Fig. 3. UPR sensors contribute to erufosine’s antiproliferative activity.

Fig. 3

a shRNA PERK knockdown in HN-5 and SCC-61 cells using lentivirus. Successful inhibition of PERK and its downstream mediator p-EIF2α are seen when compared to scrambled shRNA control. b Successful knockdown of XBP1 using lentivirus particle in HN-5 and SCC-61 cells. β-Actin was used as loading standard. c Percentage survival of scrambled, shPERK, and shXBP1 cells in response to erufosine in two cell lines. The expected survival is calculated by multiplying the individual survival percentages of each treatment arm (A = (B×C)/100 and A = (B×D)/100). d Percentage growth inhibition of wild-type cells in combination with erufosine and PERK inhibitor GSK-2606414 or IRE-1α inhibitor STF-083010. The expected growth inhibition is initially calculated as for survival under c and then by subtracting this value from 100. The highlighted columns show additive nature of combination at those doses. e, f Induction of Ca2+ release post erufosine treatment.
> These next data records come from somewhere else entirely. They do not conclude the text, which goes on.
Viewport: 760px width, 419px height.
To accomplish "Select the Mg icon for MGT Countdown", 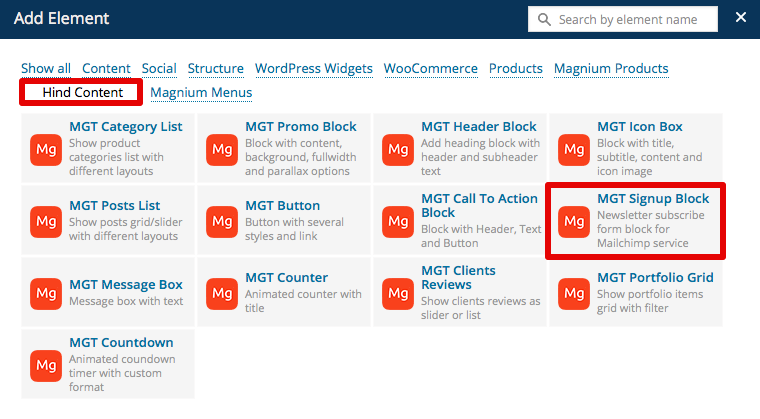I will (x=46, y=364).
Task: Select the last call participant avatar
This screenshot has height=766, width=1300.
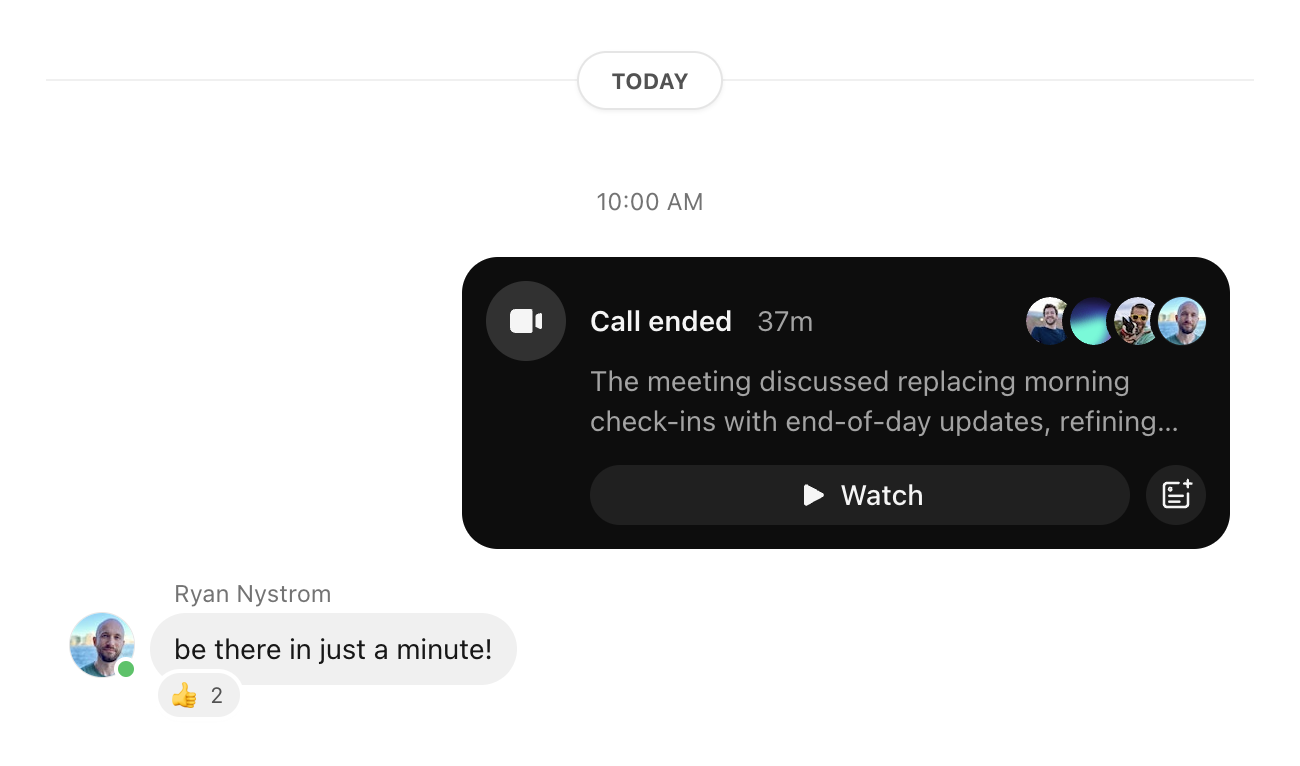Action: [1183, 321]
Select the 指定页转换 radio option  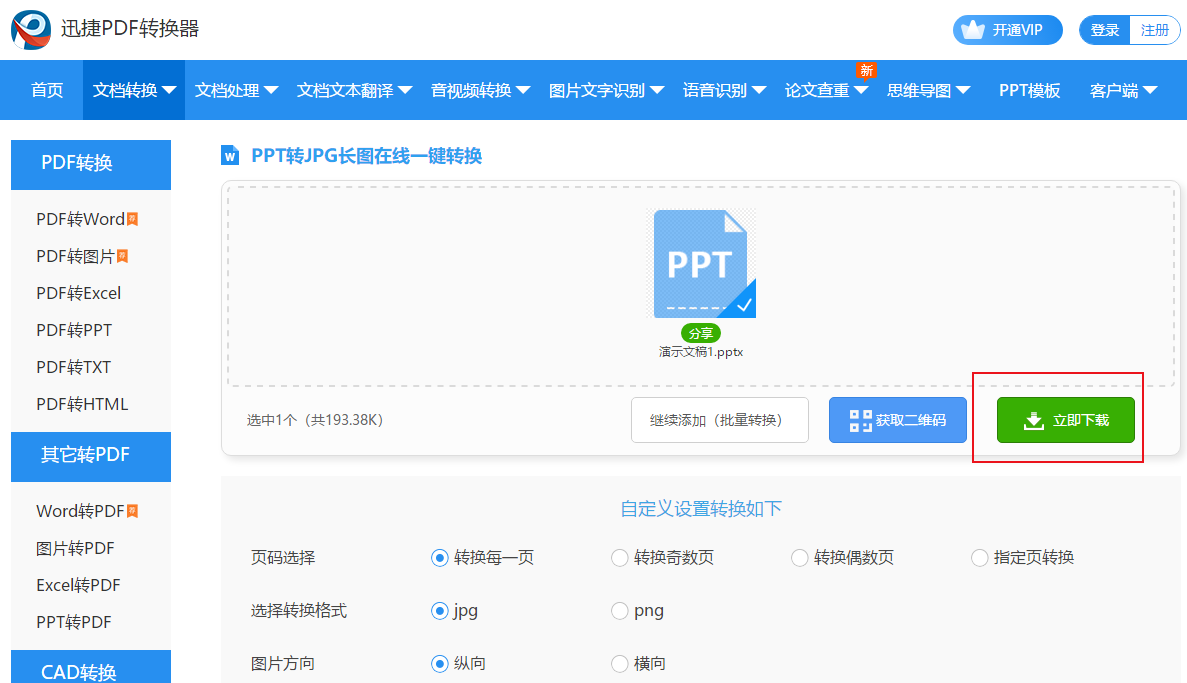980,558
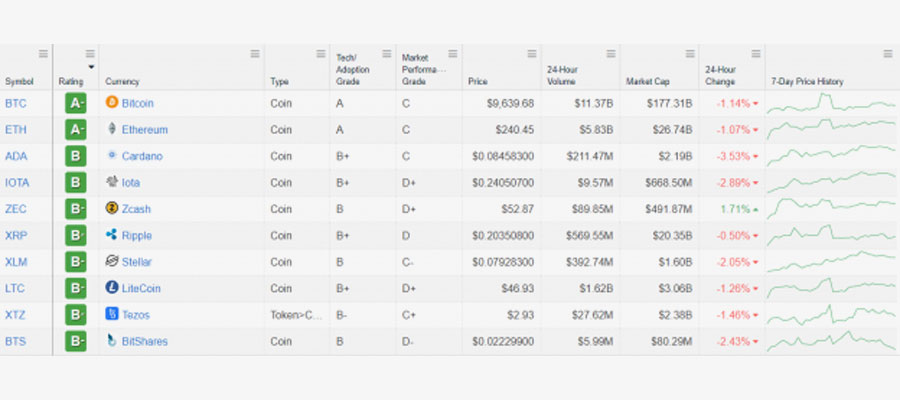This screenshot has width=900, height=400.
Task: Click the Cardano logo icon
Action: tap(112, 156)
Both cell lines showed an instantaneous increase in the intracellular Ca2+ levels as detected by Fura-2-AM dye post erufosine treatment. Ionomycin was used as positive control, and the signal was detected instantaneously post-drug exposure for 3 min. g, h Positively correlated enrichment of the term “calcium ion import in cytosol” upon erufosine exposure in HN-5 cells at IC25 and IC50 concentrations.